La taxation des «superprofits» du raffinage rapporterait peu
Les raffineurs français vivent des temps chahutés. Alors que la Première ministre, Elisabeth Borne, a annoncé mardi la réquisition de personnels pour débloquer les dépôts d’Esso, l’industrie pourrait faire face à une taxation de ses «superprofits» en 2022. Le gouvernement français a déposé il y a quelques jours un amendement au projet de loi de finances (PLF) 2023 en ce sens. Il prévoit «une contribution temporaire de solidarité (…) des secteurs de l’extraction, de l’exploitation minière, du raffinage du pétrole ou de la fabrication de produits de cokerie». Dans le détail, l’Etat prendra 33% de la part des profits imposables réalisés en 2022 qui dépassent de 20% la moyenne des résultats imposables enregistrés par l’entreprise concernée entre 2018 et 2021.

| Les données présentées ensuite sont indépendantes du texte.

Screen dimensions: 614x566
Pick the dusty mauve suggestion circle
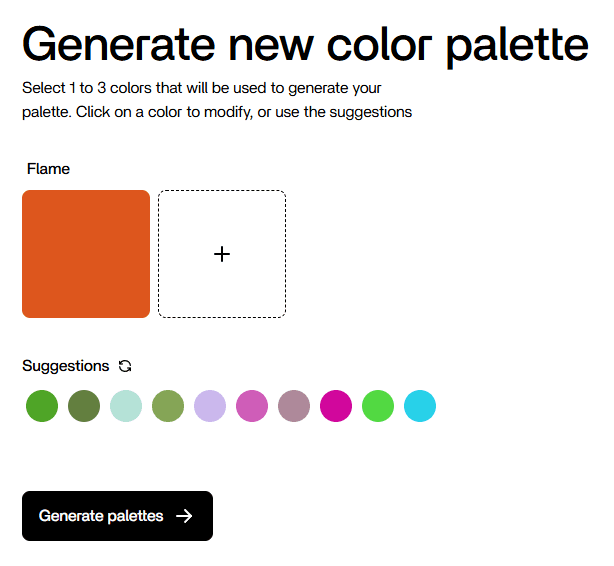tap(294, 406)
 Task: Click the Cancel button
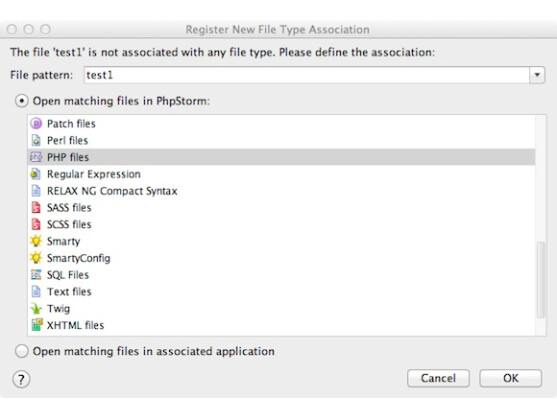coord(438,378)
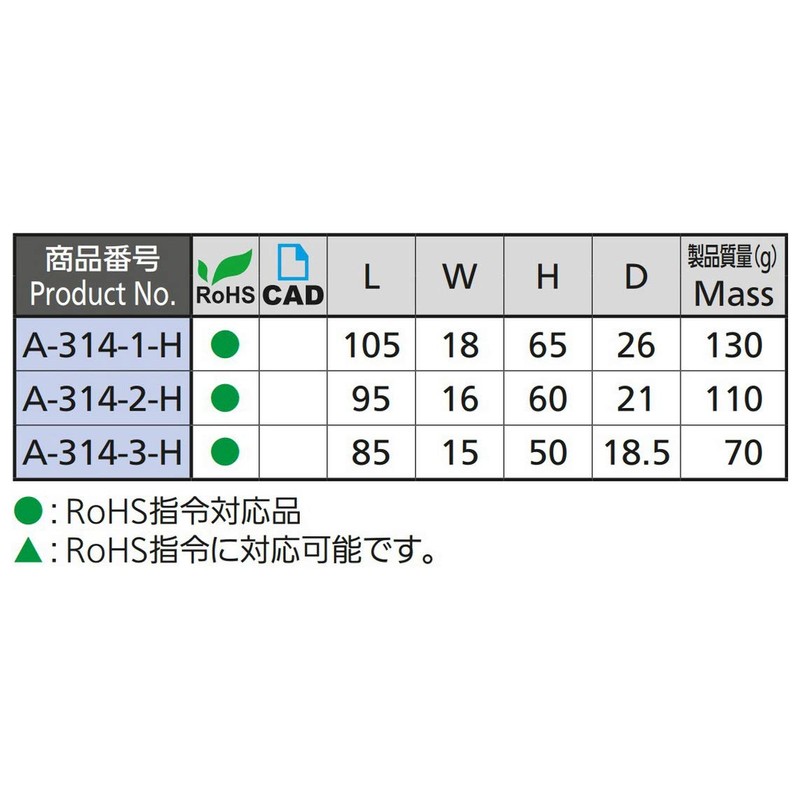
Task: Click the 18.5 value in D column
Action: tap(636, 452)
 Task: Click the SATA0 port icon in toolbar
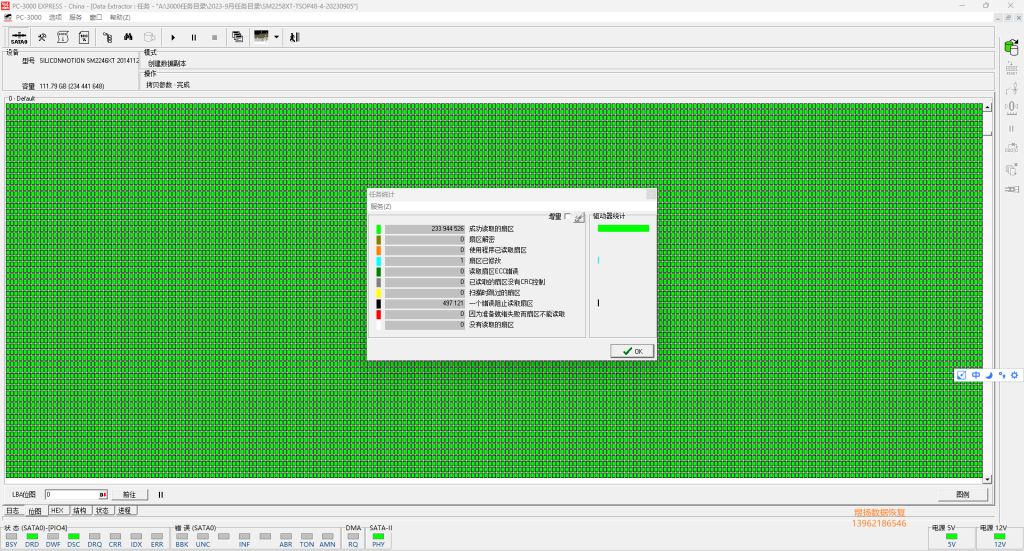pos(19,37)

Il s’agit d’une transposition en droit français du projet négocié au niveau de l’Union européenne. Dans les faits, «en France, la mesure ne concerne que les raffineurs», a indiqué le ministre de l’Economie, Bruno Le Maire, à l’antenne de France Info mardi matin. «Elle ne rapportera que 200 millions d’euros», a complété le ministre. Une somme qui devrait se répartir entre Esso, TotalEnergies et Petroineos. La filiale d’Exxonmobil possède deux raffineries, le géant de l’énergie en détient quatre en activité et la coentreprise entre Ineos et Petrochina une seule, dans le sud de la France.
Le montant évoqué par le ministre paraît relativement limité compte tenu de la flambée des marges de raffinage cette année. TotalEnergies a ainsi vu le résultat opérationnel net ajusté de son pôle raffinage-chimie multiplié par cinq au premier semestre, à 3,9 milliards de dollars (autant d’euros). La majeure partie de ces profits n’est certes pas réalisée en France mais la base de comparaison dans le pays n’est clairement pas favorable, les raffineries françaises du groupe étant déficitaires depuis plusieurs années (hors 2021). De son coté, Esso a publié un résultat opérationnel ajusté de 409 millions d’euros au premier semestre après des pertes cumulées de 421 millions d’euros sur 2018-2021. Le chiffre de 200 millions d’euros «correspond à une première estimation», précise Bercy. Les amendements au PLF déposés par les députés Nupes le 7 octobre, qui concernent de nombreux secteurs d’activité allant du luxe au transport maritime de marchandise, permettraient de récupérer une somme bien plus conséquente mais il est peu probable qu’ils soient votés par l’Assemblée.